В предыдущие годы Сальвестро часто показывался на fetes, и для подобных случаев портной графа сшил ему кафтан и штаны, а изготовитель париков смастерил громадный парик. Его надушили, на шею повязали галстук, ноги обули в башмаки с пряжками, грубые руки, привыкшие собирать ягоды, затянули в лайковые перчатки, украшенные драгоценными камнями, и вложили в них трость. Чтобы исправить походку Сальвестро (а точнее, чтобы обучить его ходить прямо), был призван французский учитель танцев, а в пикете, шашках, триктраке и багатели его взялся наставлять сам граф. Вскоре были наняты — для совсем иных уроков — ученые доктора из различных академий, которые попытались обучить Сальвестро древнееврейскому, греческому и немецкому языкам. Они питали надежду узнать таким образом, какой из этих языков возник первым после вавилонского смешения, а также предшествовала ли устная речь письменной или наоборот. Как ни печально, все их усилия не увенчались успехом, и ученым докторам пришлось заключить, что после вавилонского смешения наши предки объяснялись между собой на примитивном волчьем языке хрюканья и рева, дополняя его грубыми жестами.
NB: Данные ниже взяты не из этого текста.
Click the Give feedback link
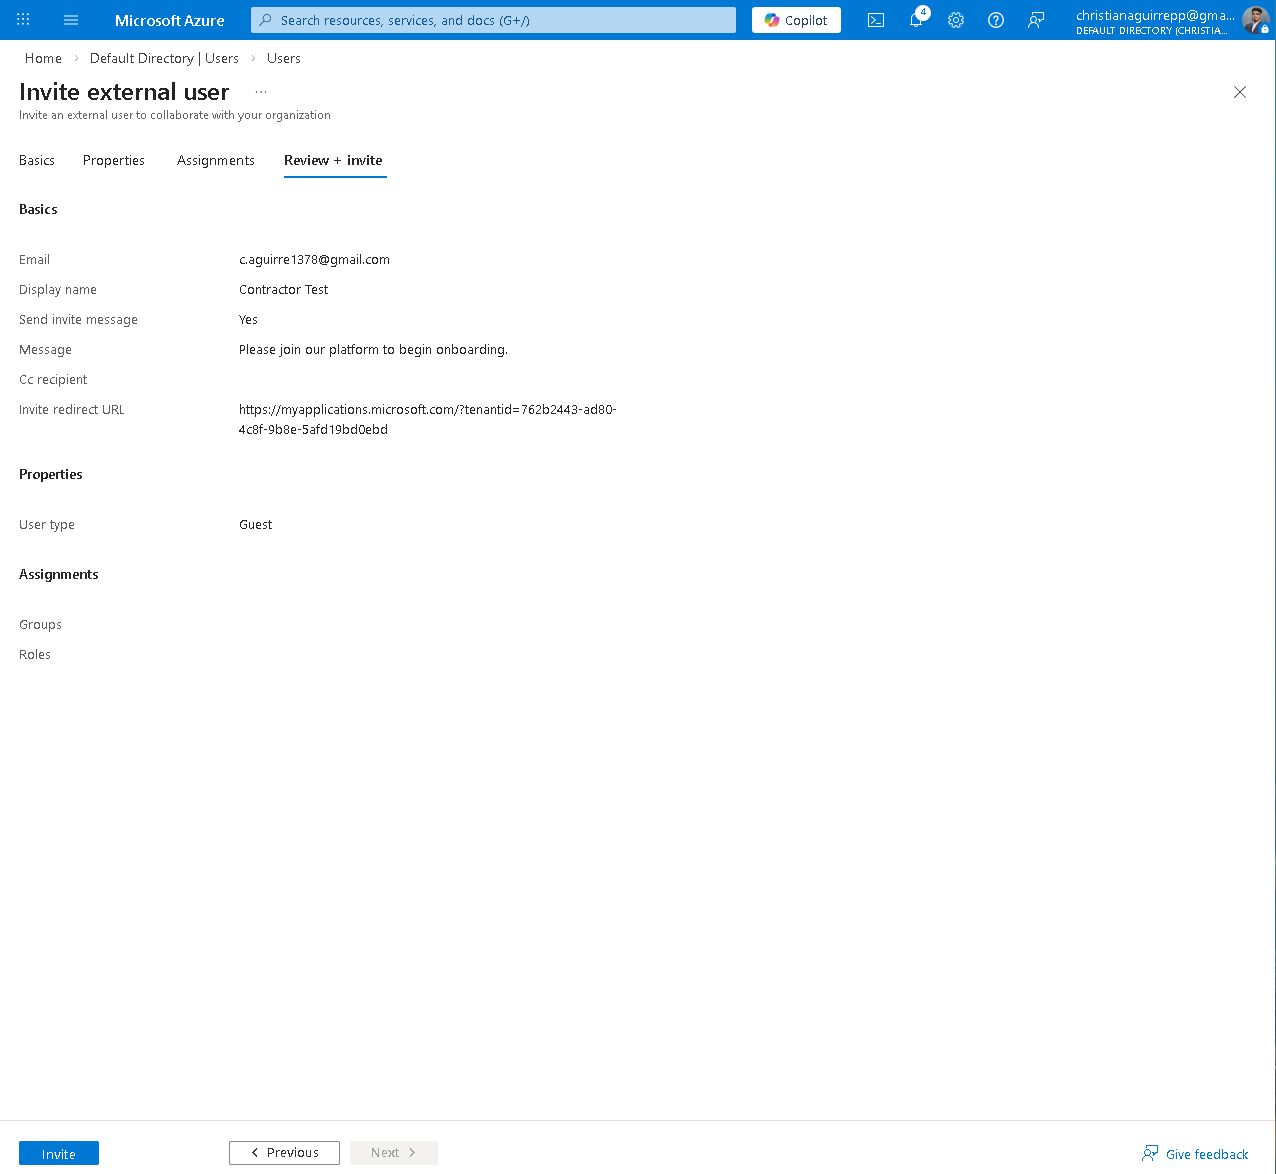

Танцмейстер и граф также не преуспели со своим учеником. Его способностей, увы, недостало не только на pas seul[90] и передвижение костяных фигурок по шашечной доске графа; Сальвестро не давались и простейшие задачи: он не научился обращаться с вилкой, ложкой, пуговицами, пряжками, бигуди для париков, пуховкой для пудры, дверными ручками, ночным горшком и стульчаком — ни опытность, ни суровость наставника ничему не послужили. Поскольку все эксперименты кончались неудачей, Сальвестро наскучил графу и тот отослал его обратно в хижину: носить лохмотья и предаваться в одиночестве неудобообъяснимым удовольствиям.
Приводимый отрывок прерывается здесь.